If you live on the Upper Cape or the Islands, you might hear the ferry whistle every day. Or fifteen times a day. Often, it’s the sound of a real steam whistle. But it’s been four decades since steamships have been ferrying passengers around the Islands.
The audio of this piece contains the sounds of all the historic steamship whistles mentioned here. It's ear candy. Give it a listen.
The steam whistles heard around the Cape today are a special project of the Steamship Authority.
Carl Walker is director of engineering at the Steamship Authority, which runs ferries between the Cape Cod and the Islands.
"We’re required to have a whistle on every ferry," he said, explaining the project. "We’re certainly not required to have a steam whistle."
It's called the Steamship Authority because ferries on this route used to be steam powered. But the last steamship was retired from the line in 1973. Today, ferries are diesel powered, and they come with an electronic whistle. It sounds like a giant air horn.
In 2005, the Nantucket board member for the Authority was a man named Flint Ranney. He was so bothered by the sound of the newer electronic whistle, he began calling it “old nasty.” He suggested installing an old steam whistle onto the ferry. And Carl Walker liked the idea.
Ranney helped the Authority acquire the old whistle from the Nobska, an earlier ferry that had run passengers between Nantucket and the mainland from 1925 to 1973. The ship was scrapped in 2006, but its whistle was salvaged and installed on the ferry Eagle.
In trying to install a steam whistle onto a motorized ferry, Walker said, there’s one obvious problem: there’s no steam. To solve this problem, the Steamship Authority installed compressed air tanks behind the pilot house and added air lines to make sure there was enough air for a five second blast.
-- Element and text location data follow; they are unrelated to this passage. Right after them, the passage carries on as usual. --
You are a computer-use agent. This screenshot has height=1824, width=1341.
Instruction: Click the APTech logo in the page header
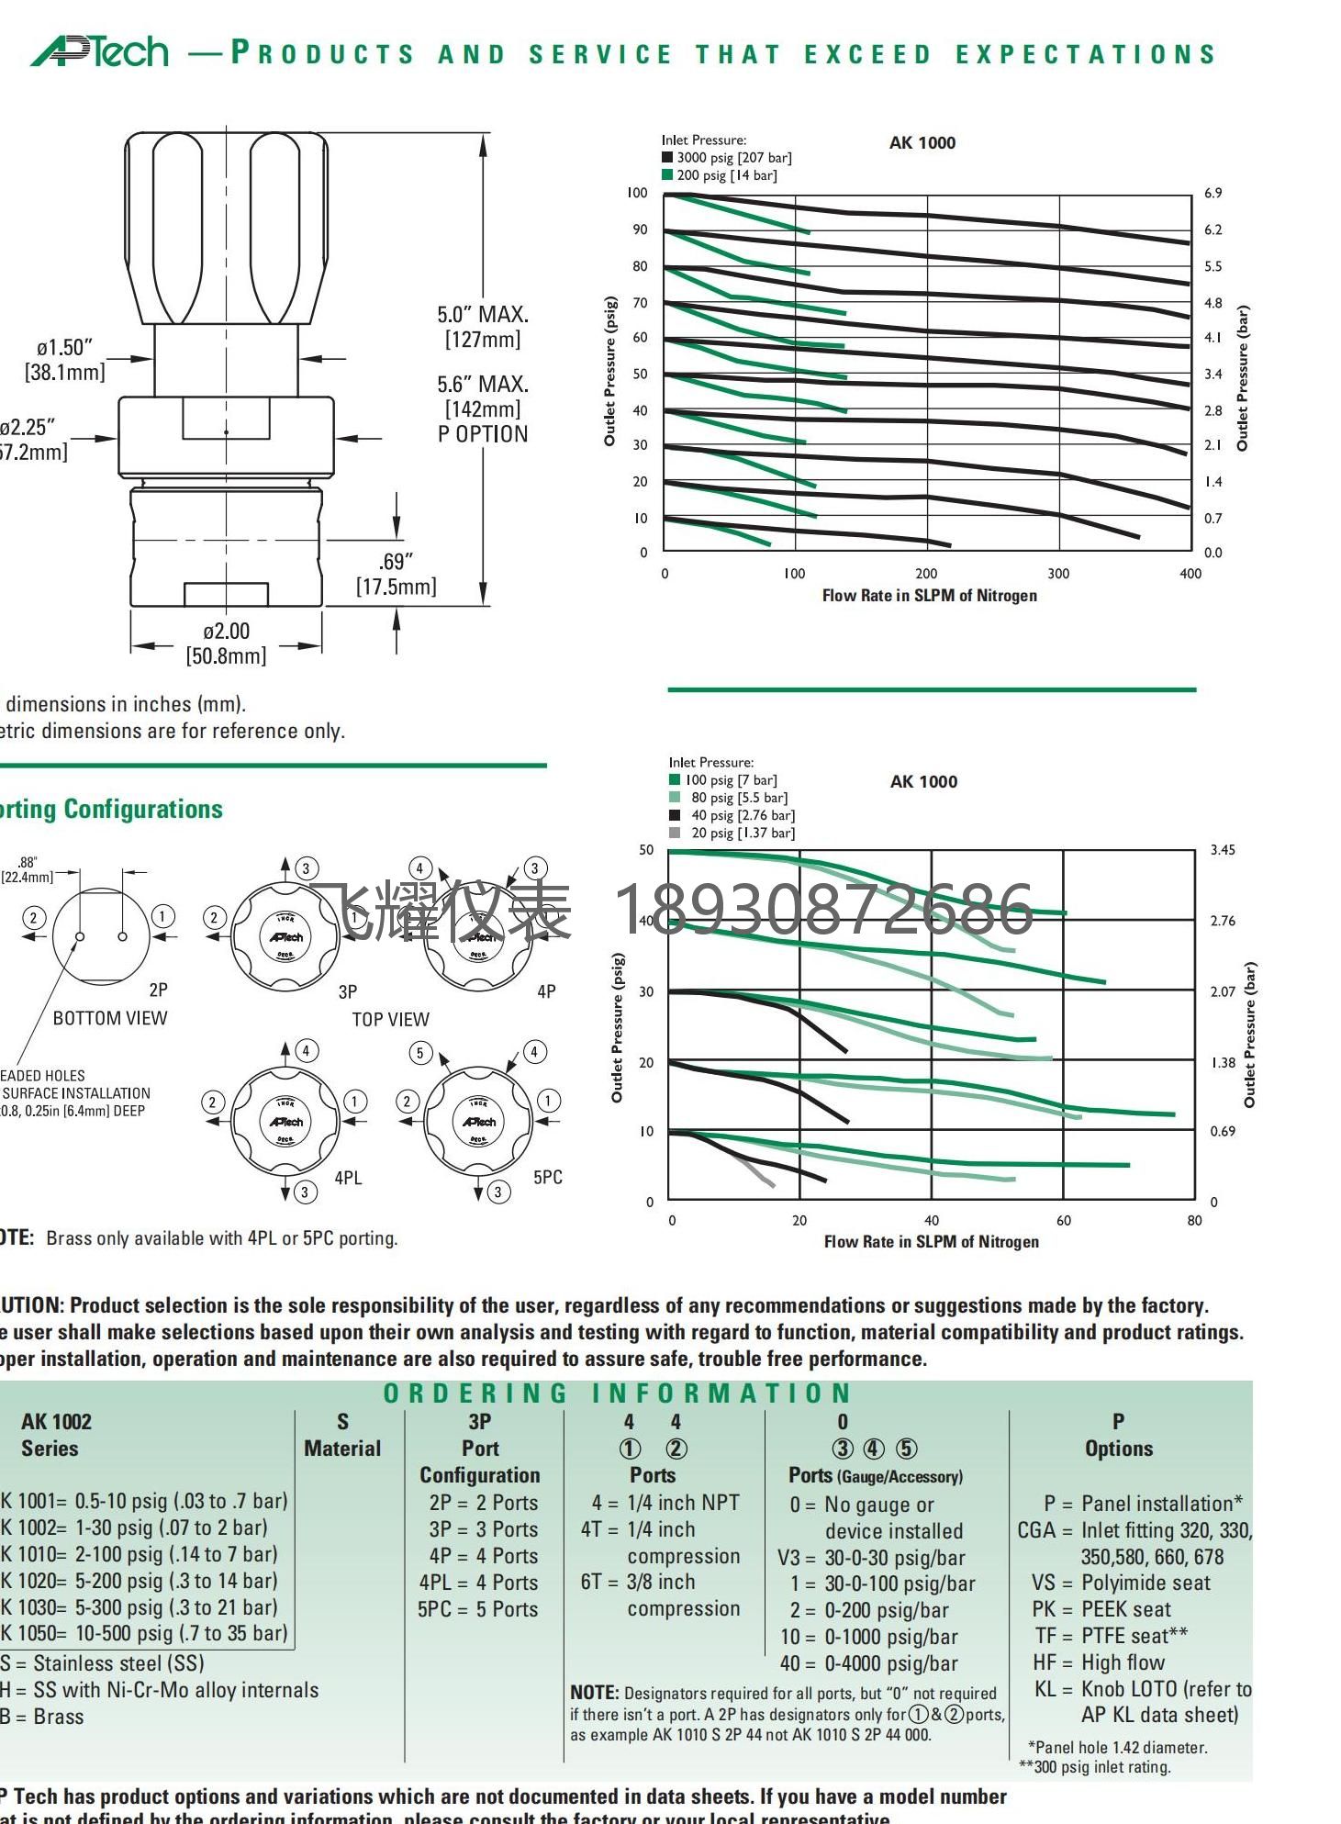point(100,51)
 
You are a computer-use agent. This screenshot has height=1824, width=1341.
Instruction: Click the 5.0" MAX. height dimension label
point(483,315)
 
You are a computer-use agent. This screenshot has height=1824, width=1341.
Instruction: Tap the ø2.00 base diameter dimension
point(226,632)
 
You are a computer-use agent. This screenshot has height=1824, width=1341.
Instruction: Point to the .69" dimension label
point(396,562)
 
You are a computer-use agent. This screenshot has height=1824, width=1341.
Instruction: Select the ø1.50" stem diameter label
point(65,348)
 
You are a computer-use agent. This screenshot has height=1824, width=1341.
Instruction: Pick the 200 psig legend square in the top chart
point(667,174)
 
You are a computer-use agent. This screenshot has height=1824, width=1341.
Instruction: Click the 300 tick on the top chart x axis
point(1058,574)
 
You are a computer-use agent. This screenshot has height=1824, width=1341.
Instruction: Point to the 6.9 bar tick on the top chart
point(1212,193)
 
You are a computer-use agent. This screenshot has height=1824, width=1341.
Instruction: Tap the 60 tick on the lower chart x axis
point(1063,1221)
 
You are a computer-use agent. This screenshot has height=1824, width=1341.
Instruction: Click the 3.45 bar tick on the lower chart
point(1223,850)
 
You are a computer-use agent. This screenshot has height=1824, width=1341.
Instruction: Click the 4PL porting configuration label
point(348,1178)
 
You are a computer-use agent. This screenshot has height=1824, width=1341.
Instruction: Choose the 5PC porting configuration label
point(547,1177)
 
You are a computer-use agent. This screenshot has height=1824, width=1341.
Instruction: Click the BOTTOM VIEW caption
point(110,1018)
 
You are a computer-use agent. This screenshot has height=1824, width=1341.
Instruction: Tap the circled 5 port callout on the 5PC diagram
point(420,1052)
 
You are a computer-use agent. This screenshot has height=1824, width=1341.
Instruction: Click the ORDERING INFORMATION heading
point(618,1393)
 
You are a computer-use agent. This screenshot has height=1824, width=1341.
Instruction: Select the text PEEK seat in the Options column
point(1126,1609)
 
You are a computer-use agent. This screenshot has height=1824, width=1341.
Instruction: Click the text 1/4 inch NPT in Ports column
point(683,1503)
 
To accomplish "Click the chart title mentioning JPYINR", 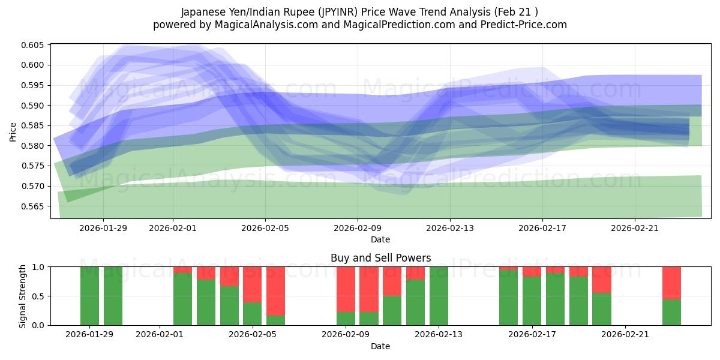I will pos(360,12).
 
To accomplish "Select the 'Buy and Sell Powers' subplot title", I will pos(380,258).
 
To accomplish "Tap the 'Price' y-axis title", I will pos(13,131).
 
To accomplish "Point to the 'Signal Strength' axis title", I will pos(22,296).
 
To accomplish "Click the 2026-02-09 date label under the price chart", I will pos(358,228).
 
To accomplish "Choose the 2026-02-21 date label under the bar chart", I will pos(625,335).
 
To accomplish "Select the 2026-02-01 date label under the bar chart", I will pos(160,335).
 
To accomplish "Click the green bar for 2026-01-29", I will pos(89,296).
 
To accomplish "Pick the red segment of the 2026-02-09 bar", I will pos(346,289).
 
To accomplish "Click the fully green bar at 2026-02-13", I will pos(439,296).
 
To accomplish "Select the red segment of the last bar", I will pos(671,283).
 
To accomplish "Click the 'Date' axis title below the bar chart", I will pos(380,346).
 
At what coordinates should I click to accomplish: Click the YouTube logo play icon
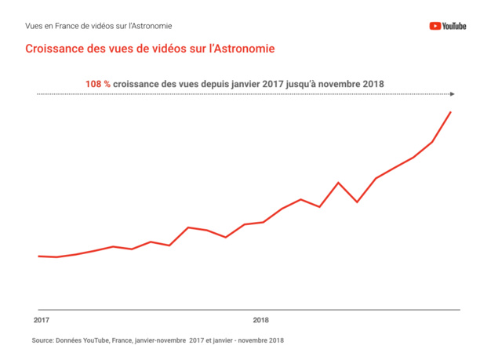click(435, 26)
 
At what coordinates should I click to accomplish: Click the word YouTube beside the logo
click(454, 26)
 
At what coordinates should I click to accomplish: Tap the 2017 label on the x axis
click(42, 321)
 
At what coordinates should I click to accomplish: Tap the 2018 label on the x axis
click(260, 321)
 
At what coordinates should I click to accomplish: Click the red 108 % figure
click(98, 84)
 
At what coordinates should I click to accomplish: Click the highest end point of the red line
click(450, 112)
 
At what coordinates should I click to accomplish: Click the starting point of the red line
click(38, 256)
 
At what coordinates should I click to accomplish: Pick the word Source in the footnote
click(42, 340)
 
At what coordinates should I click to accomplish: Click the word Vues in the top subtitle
click(35, 26)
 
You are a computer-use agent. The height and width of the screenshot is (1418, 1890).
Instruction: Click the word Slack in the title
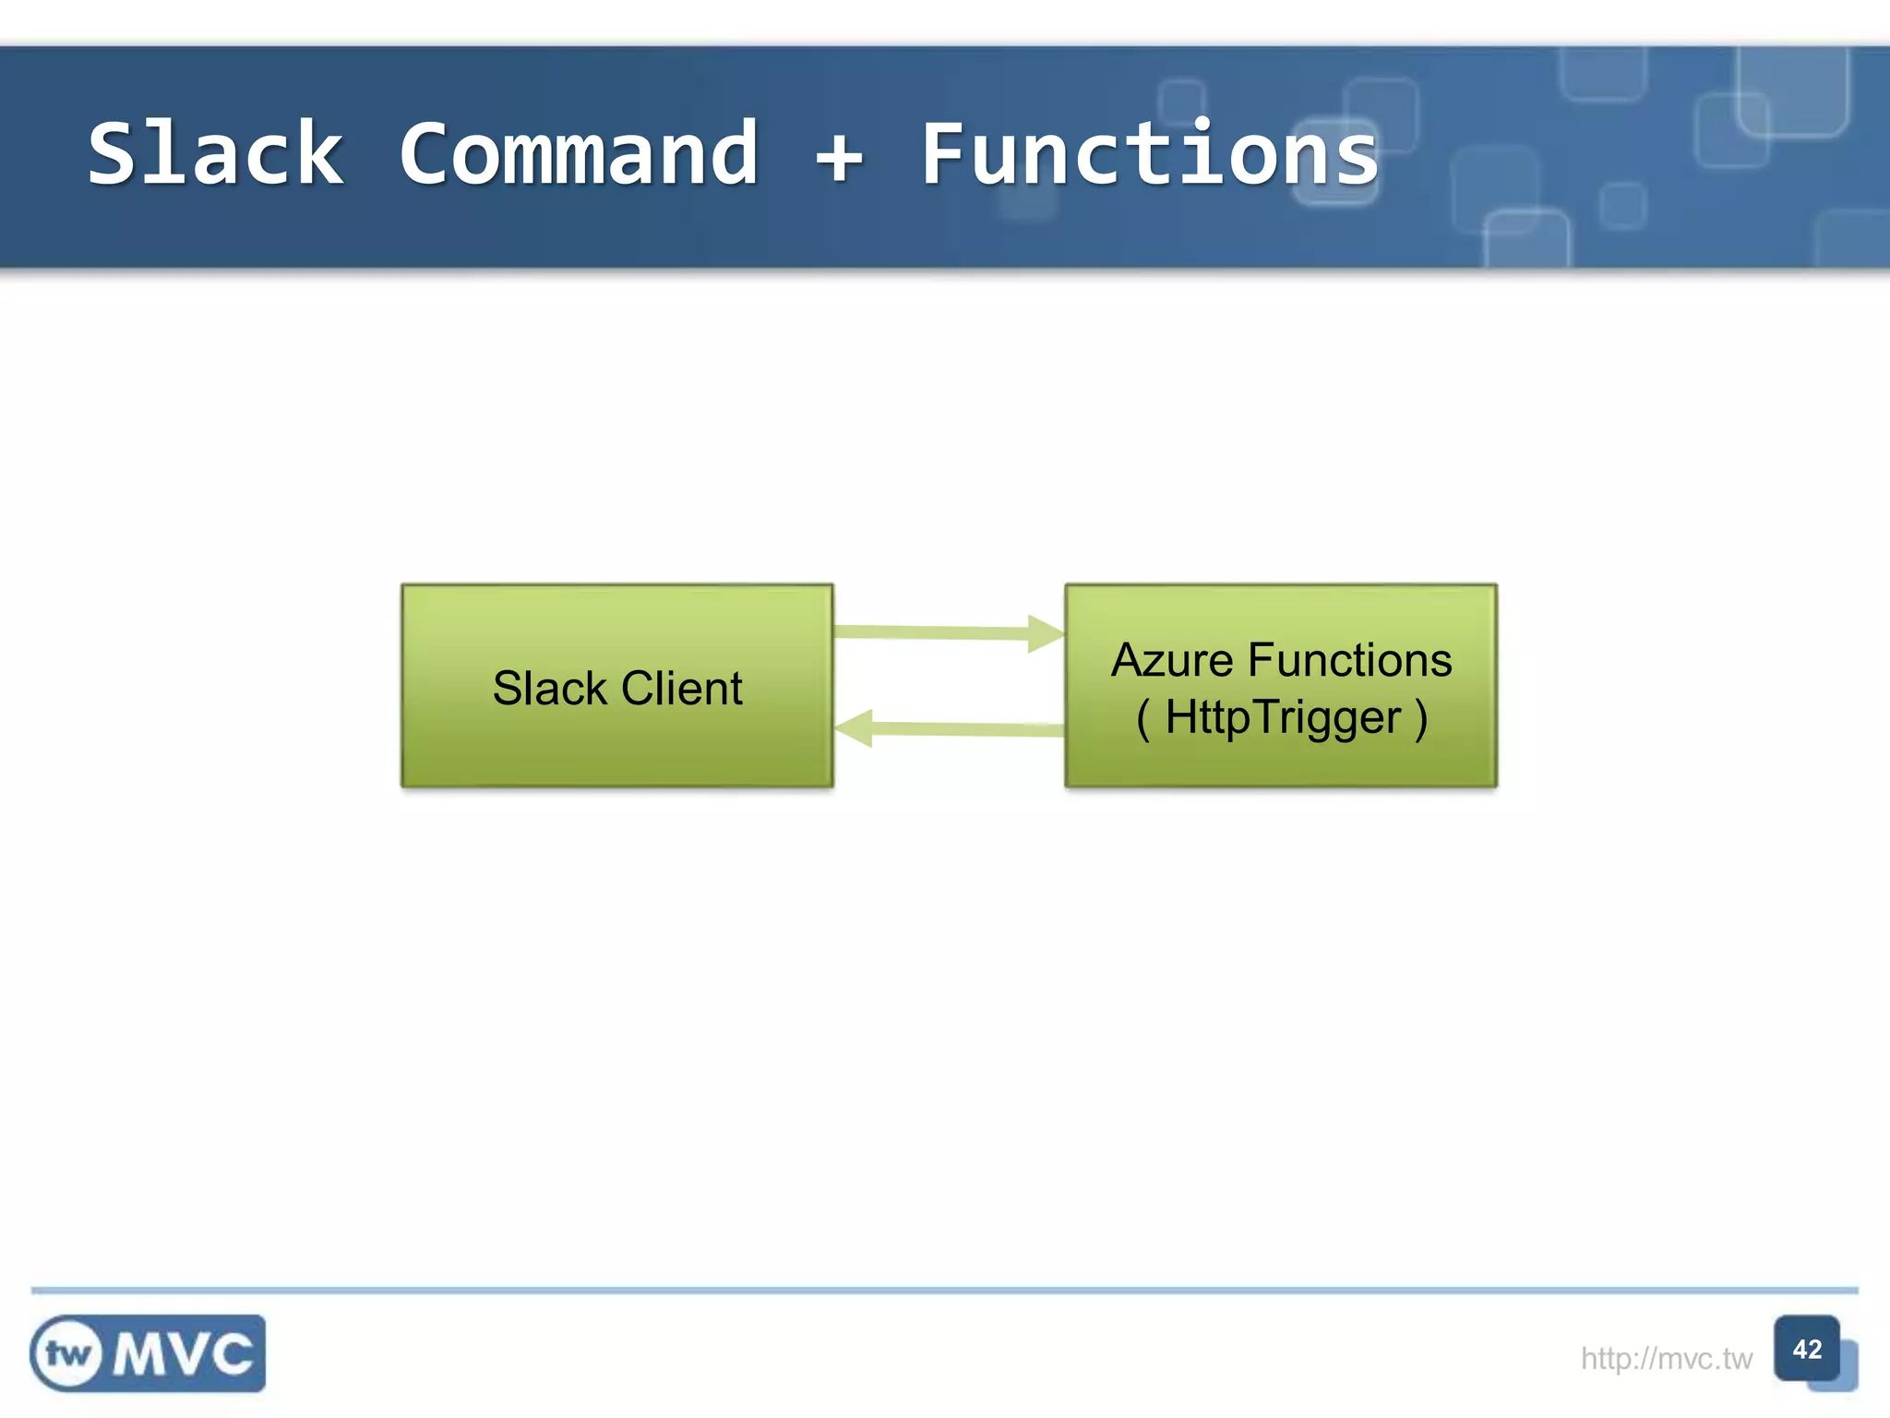click(216, 154)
People seemed to love the sound of the restored ol whistle. Nantuckers started calling the Steamship Authority to complain if the Eagle blew the mechanical whistle, rather than the steam whistle.
So the Steamship Authority went looking for another historic steam whistle. The engineers wanted to find whistles with a history. But finding historic steam whistles wasn’t easy. It took Carl and his team over a decade to find enough for all five large passenger ferries.
After the Nobska, they got the whistle from the Sankaty steamer. The Sankaty served these same islands from 1911 to 1924. Today, her whistle is on the ferry Martha’s Vineyard.
The whistle on the ferry Nantucket was originally the steam whistle on a boat named Brinckerhoff, a sidewheel steamship that operated on the Hudson river from 1899 to 1941.
The whistle on the Island Home was purchased on Ebay for about $2,700. The Authority couldn’t find out where it came from.
The whistle on the Woods Hole came from the State of Pennsylvania steamship. She ran the Delaware River from 1923 to 1960.
The whistles blow every day when a vessel departs from the slip. For ferries arriving at Nantucket, the whistle also blows when the ship rounds Brant Point. The sound can travel up to eight miles, reaching far inland.
It's a sound of the past, even if it’s a past that not everyone remembers. For many visitors to the Cape today, it’s become a sound of summer vacation. For others, it’s the sound of home.